**Task directions**
Where the records below reach the line containing "Image resolution: width=523, height=2576.", start transcribing, and end with the line containing "[Ma túy núp", exactly and with nothing else added.

**Records for this exercise**
↓↓↓
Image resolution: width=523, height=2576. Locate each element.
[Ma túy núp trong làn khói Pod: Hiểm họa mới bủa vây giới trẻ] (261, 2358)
↑↑↑
↓↓↓
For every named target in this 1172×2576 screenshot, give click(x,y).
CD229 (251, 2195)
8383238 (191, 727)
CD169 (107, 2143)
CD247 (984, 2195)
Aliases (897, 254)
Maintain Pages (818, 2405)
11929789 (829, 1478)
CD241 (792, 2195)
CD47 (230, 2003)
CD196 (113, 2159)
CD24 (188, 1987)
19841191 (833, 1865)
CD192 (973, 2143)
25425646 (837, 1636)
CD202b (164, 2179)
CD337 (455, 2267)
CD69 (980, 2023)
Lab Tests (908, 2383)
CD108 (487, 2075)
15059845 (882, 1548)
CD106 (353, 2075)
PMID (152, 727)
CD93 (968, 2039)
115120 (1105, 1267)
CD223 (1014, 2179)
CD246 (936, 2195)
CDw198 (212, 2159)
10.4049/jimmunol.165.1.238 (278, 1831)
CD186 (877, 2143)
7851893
↑↑↑
**Exercise result**
Image resolution: width=523, height=2576. Locate each element.
[Ma túy núp trong làn khói Pod: Hiểm họa mới bủa vây giới trẻ] (261, 2358)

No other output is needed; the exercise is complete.